- [Stored records]
▬▬▬▬▬▬
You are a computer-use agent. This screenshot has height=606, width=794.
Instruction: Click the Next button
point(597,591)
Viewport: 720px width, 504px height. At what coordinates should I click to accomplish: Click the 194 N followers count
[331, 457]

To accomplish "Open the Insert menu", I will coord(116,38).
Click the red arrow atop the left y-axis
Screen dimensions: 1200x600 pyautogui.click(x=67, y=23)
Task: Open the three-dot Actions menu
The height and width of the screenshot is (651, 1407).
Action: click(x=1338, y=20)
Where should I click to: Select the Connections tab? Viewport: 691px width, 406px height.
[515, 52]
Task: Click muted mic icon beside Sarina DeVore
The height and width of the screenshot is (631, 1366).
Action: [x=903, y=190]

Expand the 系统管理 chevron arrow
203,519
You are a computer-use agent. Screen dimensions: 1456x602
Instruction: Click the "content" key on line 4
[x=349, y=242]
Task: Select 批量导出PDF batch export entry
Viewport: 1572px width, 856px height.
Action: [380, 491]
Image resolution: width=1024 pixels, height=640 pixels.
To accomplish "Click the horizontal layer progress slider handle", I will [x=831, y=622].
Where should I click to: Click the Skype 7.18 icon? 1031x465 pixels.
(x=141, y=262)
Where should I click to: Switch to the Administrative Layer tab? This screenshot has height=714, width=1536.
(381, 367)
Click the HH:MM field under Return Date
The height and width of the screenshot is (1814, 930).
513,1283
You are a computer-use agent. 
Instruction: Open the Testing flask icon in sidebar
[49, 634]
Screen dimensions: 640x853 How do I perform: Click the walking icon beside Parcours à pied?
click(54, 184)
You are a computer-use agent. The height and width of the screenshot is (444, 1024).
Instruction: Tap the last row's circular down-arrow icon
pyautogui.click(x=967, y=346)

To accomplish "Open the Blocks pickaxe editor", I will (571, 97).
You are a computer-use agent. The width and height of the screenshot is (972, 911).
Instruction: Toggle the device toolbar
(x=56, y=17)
▬▬▬▬▬▬
- [What is being asked] Set down exactly the lines from the start of the records to the line with "Task: Click muted". Include that line, and add nothing more.

- [Expected output]
You are a computer-use agent. This screenshot has height=606, width=794.
Instruction: Click the Next button
point(597,591)
Viewport: 720px width, 504px height. At what coordinates should I click to accomplish: Click the 194 N followers count
[331, 457]

To accomplish "Open the Insert menu", I will coord(116,38).
Click the red arrow atop the left y-axis
Screen dimensions: 1200x600 pyautogui.click(x=67, y=23)
Task: Open the three-dot Actions menu
The height and width of the screenshot is (651, 1407).
Action: click(x=1338, y=20)
Where should I click to: Select the Connections tab? Viewport: 691px width, 406px height.
[515, 52]
Task: Click muted mic icon beside Sarina DeVore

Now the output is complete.